# Jays wax ceramic wax



## Tombo (Sep 1, 2017)

Don't seem to see many reviews for this wax on here just wondered if there was a reason, it's the nicest wax I've had the pleasure to use. So much so I've purchased the bigger pot.

Genuinely couldn't recommend this enough, it's application and removal is a breeze yet the finish is like glass and unbelivably crisp

Apologies tor no after photos...


----------



## aslettd (Nov 29, 2016)

It is a lovely wax indeed, I wouldn't be surprised if he became a sponsor to be fair


----------



## Tombo (Sep 1, 2017)

I’m 200 miles in to one coat, through rain, salt, dirty roads and I’m surprised how clean and shiny the car still looks. Very slippery!!


----------



## O.P. (Jun 12, 2015)

Fully agree - it's a very good product. I had it on my winter car until today where I decided to change it for something different. 
It had been on the car for 4 months and still performed nicely. It actually required a bit of "beating" to take it of  

Sendt fra min SM-A520F med Tapatalk


----------



## camerashy (Feb 9, 2014)

Looks good, is it only produced in 50ml pots


----------



## Tombo (Sep 1, 2017)

camerashy said:


> Looks good, is it only produced in 50ml pots


He does it in the 200ml pots, £70 so it is up there price wise. The product is all over Facebook and seen nothing but positive comments. I'd highly recommend, I will try and get my car re done over the weekend to showcase the product.


----------



## great gonzo (Nov 4, 2010)

I believe it’s got a ceramic type detailer for top ups too. 



Gonz.


----------



## Andyblue (Jun 20, 2017)

Looks a great finish - what was the cure time ?


----------



## Tombo (Sep 1, 2017)

Andyblue said:


> Looks a great finish - what was the cure time ?

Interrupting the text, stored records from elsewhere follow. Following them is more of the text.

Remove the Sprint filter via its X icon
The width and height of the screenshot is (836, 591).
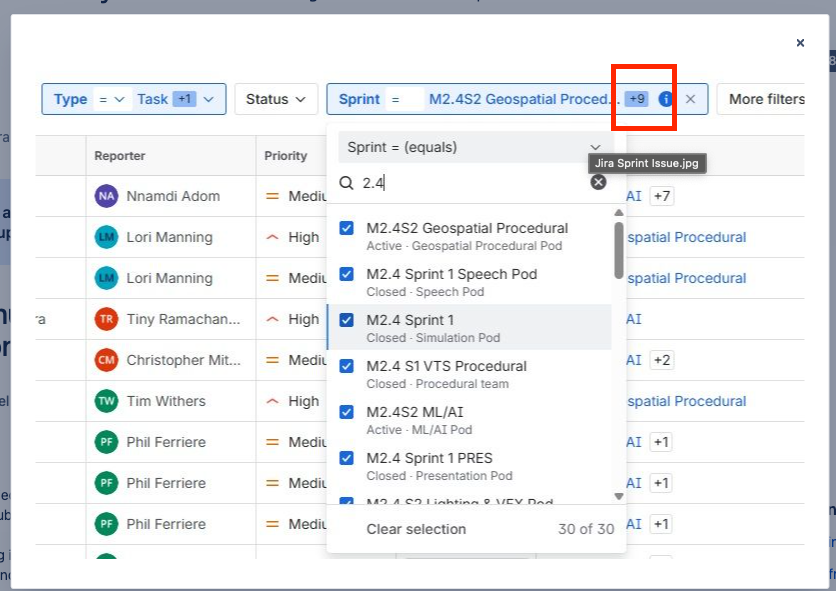pos(690,99)

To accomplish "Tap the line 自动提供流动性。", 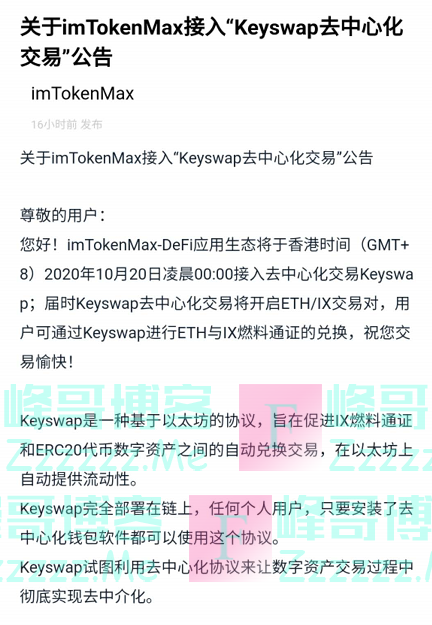I will coord(79,480).
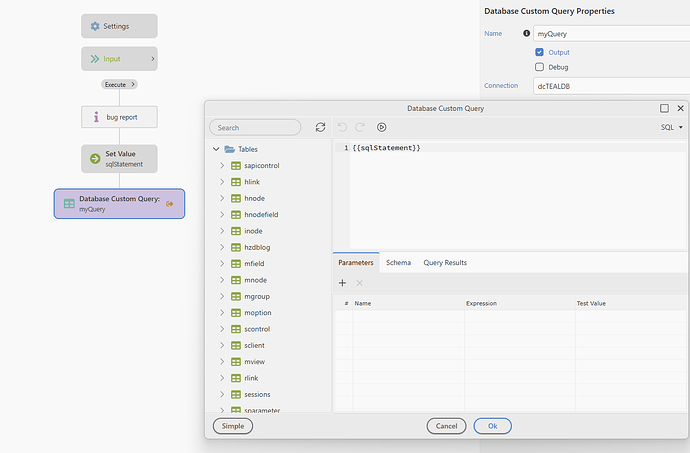Click the delete parameter X icon
This screenshot has width=690, height=453.
[360, 283]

That pic was pre application, didn't get any after shots but I will aim to next time. It really is my new favourite.

Cure time is around 15mins but it was effortless to remove.


----------



## Andyblue (Jun 20, 2017)

Tombo said:


> That pic was pre application, didn't get any after shots but I will aim to next time. It really is my new favourite.
> 
> Cure time is around 15mins but it was effortless to remove.




Well hopefully looked even better then with the wax on.


----------



## Floss (Feb 27, 2016)

I agree this is a great wax, don’t think I’ve enjoyed waxing as much as I did using this it was so effortless. Thought the detailer was great too. 


Sent from my iPhone using Tapatalk Pro


----------